| Exercise objective |
Could you repeat the whole listing below exactly, omitting any picture it holds?

====

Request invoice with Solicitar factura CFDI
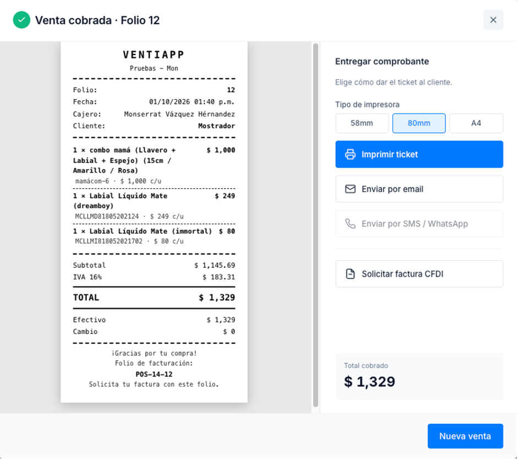 pyautogui.click(x=419, y=274)
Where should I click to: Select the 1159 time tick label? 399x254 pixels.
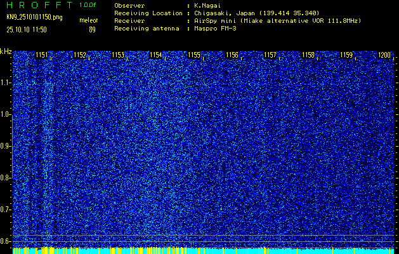[346, 55]
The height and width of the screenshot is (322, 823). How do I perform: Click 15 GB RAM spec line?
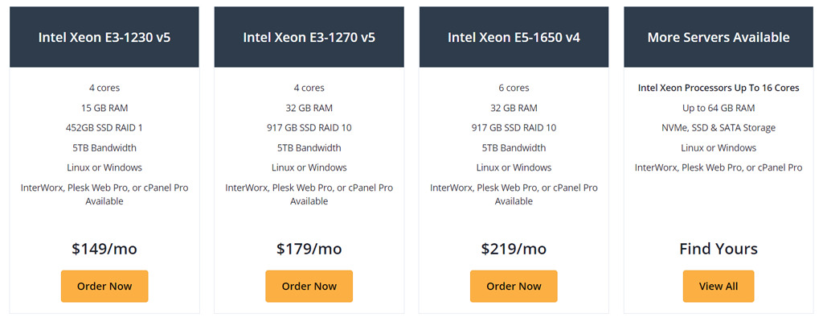point(104,108)
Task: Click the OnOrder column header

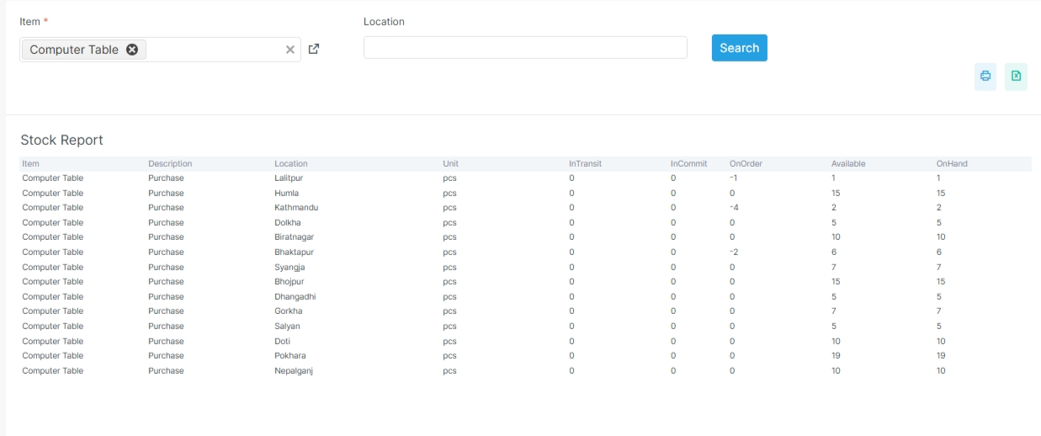Action: click(746, 164)
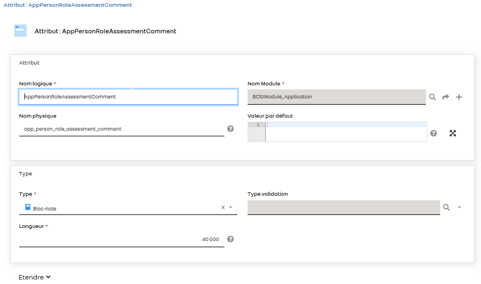Open the linked module via arrow icon
The height and width of the screenshot is (284, 481).
446,97
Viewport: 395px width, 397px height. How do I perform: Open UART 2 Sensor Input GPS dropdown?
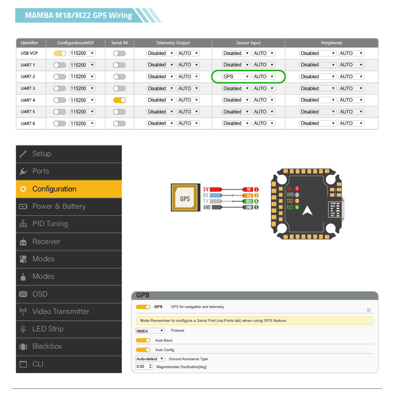[x=236, y=77]
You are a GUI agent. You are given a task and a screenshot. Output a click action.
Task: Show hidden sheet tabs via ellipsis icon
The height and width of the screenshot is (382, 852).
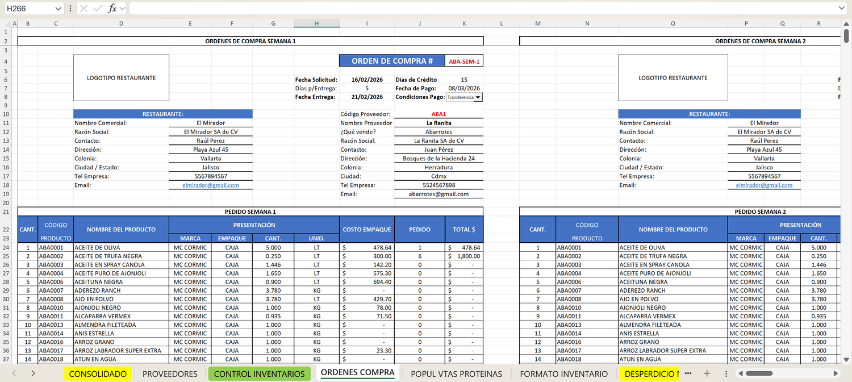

====

| Output below |
Request invoice with Solicitar factura CFDI
 pyautogui.click(x=419, y=274)
Where should I click to: Select the 1159 time tick label? 399x254 pixels.
[346, 55]
The height and width of the screenshot is (322, 823). How do I perform: Click 15 GB RAM spec line?
point(104,108)
Task: Click the OnOrder column header

Action: click(746, 164)
Open the linked module via arrow icon
The height and width of the screenshot is (284, 481).
446,97
Viewport: 395px width, 397px height. How do I perform: Open UART 2 Sensor Input GPS dropdown?
[x=236, y=77]
You are a GUI agent. You are given a task and a screenshot. Output a click action.
Task: Show hidden sheet tabs via ellipsis icon
The height and width of the screenshot is (382, 852).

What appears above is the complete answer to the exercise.